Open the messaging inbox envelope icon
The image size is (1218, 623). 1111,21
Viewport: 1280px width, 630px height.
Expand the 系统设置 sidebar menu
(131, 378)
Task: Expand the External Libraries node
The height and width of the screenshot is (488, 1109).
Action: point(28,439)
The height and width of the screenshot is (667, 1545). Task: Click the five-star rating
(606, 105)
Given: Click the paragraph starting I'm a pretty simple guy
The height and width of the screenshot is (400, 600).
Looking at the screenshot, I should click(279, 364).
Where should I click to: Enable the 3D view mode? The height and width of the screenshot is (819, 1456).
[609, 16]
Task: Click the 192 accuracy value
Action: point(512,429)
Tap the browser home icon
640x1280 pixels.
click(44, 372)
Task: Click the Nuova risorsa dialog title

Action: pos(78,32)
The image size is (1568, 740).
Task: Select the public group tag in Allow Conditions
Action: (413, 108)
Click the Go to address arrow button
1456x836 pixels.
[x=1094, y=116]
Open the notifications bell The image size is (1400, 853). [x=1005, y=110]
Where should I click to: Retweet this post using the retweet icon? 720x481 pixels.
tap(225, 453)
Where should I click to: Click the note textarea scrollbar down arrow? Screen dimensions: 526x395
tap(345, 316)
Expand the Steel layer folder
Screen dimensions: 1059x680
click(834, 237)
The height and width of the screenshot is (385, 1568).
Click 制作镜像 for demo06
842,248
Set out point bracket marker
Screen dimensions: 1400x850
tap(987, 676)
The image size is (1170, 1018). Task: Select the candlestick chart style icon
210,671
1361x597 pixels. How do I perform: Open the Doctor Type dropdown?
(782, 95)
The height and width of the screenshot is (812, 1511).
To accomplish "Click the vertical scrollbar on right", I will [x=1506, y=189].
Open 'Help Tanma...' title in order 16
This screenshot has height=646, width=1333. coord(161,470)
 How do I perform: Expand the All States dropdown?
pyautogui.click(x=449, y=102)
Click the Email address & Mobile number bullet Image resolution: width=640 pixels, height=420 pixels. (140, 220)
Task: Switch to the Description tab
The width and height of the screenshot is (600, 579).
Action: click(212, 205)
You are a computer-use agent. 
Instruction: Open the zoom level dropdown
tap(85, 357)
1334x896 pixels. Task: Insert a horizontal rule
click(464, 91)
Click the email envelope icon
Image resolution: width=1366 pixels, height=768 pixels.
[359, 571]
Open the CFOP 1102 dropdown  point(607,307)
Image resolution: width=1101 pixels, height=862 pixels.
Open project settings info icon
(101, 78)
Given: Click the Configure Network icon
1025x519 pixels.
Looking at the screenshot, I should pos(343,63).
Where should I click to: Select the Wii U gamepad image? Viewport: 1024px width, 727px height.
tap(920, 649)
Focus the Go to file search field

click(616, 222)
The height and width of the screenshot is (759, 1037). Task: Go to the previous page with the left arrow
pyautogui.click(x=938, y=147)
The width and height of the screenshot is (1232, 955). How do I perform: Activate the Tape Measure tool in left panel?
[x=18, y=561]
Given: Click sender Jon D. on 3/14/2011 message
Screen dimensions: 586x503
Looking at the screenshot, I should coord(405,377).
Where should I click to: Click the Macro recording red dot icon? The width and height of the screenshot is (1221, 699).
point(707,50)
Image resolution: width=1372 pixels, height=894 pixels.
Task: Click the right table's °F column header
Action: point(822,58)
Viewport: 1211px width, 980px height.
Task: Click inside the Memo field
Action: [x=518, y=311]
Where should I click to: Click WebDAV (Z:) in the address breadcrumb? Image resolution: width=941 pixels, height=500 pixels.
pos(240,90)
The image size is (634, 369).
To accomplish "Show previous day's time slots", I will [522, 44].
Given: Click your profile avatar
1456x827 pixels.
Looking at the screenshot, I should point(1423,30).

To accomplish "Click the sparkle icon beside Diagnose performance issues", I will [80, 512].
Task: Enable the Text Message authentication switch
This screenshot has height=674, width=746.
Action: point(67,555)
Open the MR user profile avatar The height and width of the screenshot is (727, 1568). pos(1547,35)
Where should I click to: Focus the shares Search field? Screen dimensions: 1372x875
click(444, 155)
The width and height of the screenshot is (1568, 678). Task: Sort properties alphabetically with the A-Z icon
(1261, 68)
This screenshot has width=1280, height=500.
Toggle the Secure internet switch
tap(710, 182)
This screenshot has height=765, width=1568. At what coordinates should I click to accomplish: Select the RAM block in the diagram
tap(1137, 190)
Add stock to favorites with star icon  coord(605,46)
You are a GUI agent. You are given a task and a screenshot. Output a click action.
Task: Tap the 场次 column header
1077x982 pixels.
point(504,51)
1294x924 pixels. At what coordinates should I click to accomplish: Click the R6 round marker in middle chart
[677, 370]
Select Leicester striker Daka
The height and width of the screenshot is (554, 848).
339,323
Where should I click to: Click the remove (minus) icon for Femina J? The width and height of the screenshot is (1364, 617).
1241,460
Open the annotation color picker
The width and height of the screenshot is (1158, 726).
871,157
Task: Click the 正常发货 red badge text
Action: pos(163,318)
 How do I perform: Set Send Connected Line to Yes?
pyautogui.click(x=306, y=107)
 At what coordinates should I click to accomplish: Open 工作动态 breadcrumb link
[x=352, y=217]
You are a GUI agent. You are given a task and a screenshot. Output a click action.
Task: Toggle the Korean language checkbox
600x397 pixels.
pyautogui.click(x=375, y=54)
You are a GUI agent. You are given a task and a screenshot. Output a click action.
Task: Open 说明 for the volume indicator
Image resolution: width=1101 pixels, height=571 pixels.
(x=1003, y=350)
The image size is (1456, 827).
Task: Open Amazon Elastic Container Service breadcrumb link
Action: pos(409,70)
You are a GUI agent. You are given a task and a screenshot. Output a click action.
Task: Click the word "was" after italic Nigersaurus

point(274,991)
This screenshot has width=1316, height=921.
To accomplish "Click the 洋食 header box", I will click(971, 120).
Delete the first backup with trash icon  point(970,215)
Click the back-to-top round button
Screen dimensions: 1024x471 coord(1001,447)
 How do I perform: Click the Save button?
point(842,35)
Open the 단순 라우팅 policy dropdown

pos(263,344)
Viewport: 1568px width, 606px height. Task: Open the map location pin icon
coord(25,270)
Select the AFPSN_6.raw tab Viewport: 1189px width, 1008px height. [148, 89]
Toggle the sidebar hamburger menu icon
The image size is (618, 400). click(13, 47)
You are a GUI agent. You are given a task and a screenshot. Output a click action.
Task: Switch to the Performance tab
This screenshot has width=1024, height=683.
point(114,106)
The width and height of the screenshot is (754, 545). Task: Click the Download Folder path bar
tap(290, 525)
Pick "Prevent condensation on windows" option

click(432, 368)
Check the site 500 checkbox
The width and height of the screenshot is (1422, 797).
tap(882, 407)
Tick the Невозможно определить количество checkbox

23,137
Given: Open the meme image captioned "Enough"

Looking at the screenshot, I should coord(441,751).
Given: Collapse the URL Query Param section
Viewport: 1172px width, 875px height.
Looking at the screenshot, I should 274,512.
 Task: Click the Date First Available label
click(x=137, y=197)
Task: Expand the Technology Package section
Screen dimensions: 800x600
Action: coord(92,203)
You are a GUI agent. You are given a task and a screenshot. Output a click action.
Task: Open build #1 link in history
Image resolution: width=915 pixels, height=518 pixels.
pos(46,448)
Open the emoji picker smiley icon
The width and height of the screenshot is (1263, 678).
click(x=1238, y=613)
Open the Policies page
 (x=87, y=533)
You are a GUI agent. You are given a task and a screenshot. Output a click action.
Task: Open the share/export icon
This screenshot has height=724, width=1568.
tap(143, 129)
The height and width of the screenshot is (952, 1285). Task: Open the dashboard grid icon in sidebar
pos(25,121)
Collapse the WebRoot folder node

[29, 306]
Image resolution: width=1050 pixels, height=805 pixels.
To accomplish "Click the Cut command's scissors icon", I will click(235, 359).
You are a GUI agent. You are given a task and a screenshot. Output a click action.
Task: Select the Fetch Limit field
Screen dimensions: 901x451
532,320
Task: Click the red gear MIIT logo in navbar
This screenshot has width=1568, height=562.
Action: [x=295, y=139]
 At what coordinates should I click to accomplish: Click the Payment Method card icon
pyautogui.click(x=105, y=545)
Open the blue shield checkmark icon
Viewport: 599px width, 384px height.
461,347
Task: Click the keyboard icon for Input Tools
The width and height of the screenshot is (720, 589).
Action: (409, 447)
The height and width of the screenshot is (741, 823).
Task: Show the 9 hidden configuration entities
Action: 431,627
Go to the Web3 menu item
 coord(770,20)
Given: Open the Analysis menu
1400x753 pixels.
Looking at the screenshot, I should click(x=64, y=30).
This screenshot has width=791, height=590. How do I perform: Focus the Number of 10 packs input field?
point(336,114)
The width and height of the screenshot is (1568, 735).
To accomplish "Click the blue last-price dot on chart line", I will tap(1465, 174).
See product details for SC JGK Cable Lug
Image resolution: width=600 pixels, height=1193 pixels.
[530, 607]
********************
WHAT YOU NEED TO DO: Convert the records from the line containing "Task: Expand the Technology Package section" up to and including the line containing "will click(235, 359)." into a numbered list, omitting blank lines.

ANSWER TO THIS TASK:
1. Task: Expand the Technology Package section
2. Screen dimensions: 800x600
3. Action: coord(92,203)
4. You are a GUI agent. You are given a task and a screenshot. Output a click action.
5. Task: Open build #1 link in history
6. Image resolution: width=915 pixels, height=518 pixels.
7. pos(46,448)
8. Open the emoji picker smiley icon
9. The width and height of the screenshot is (1263, 678).
10. click(x=1238, y=613)
11. Open the Policies page
12.  (x=87, y=533)
13. You are a GUI agent. You are given a task and a screenshot. Output a click action.
14. Task: Open the share/export icon
15. This screenshot has height=724, width=1568.
16. tap(143, 129)
17. The height and width of the screenshot is (952, 1285). Task: Open the dashboard grid icon in sidebar
18. pos(25,121)
19. Collapse the WebRoot folder node
20. [29, 306]
21. Image resolution: width=1050 pixels, height=805 pixels.
22. To accomplish "Click the Cut command's scissors icon", I will click(235, 359).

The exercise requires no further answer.